Ipulled the truck into the drive of the residential address Owen had given me and honked the horn, studying the ramshackle garage in front of me and the house that’d been split into a duplex beside me. To my right was a gleaming new build, too big for the lot, which pretty much summed up a lot of Nashville these days.

As I waited, I wondered if I’d be ready to kill Owen before we got even halfway to Arkansas. I’d never been in close confines with him for an extended length of time, and the shop had enough room for all his energy, fidgeting, and run-off-at-the-mouth tendencies to spread out and dilute. How I was going to handle a concentrated dose of it, I wasn’t sure.

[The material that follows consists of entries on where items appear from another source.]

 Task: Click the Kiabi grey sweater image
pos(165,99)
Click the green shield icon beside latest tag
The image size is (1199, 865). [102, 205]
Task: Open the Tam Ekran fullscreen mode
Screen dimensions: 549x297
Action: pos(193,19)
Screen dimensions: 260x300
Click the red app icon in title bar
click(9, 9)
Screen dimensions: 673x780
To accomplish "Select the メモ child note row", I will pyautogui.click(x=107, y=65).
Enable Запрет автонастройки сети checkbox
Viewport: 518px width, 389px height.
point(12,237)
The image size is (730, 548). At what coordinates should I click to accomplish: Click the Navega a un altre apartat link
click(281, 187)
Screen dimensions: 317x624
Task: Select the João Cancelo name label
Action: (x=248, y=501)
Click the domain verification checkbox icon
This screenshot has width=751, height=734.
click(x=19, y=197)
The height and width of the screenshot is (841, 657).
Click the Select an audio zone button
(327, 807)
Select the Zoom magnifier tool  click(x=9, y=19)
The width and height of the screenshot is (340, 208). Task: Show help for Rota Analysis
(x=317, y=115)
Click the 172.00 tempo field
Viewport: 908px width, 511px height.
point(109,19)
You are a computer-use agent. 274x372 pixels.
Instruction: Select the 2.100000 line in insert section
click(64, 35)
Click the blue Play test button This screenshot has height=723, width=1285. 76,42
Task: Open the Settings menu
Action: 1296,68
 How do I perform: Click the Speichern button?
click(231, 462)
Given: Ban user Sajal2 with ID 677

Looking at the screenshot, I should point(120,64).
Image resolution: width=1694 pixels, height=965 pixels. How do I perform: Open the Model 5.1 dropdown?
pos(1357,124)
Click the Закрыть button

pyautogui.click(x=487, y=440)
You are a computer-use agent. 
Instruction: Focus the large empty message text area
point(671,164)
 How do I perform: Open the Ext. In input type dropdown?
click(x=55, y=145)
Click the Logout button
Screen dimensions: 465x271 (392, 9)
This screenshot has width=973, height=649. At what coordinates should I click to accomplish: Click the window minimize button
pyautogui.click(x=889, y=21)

Owen appeared at the top of a flight of wooden steps clinging for dear life to one side of the garage and ran down, a blue nylon duffle bag bouncing against his hip as he leapt the last couple of steps where one of the treads was missing. He wore some beat-up old jeans and a white T-shirt under a denim coat, cuffs pushed up to show a peek of ink on his forearms.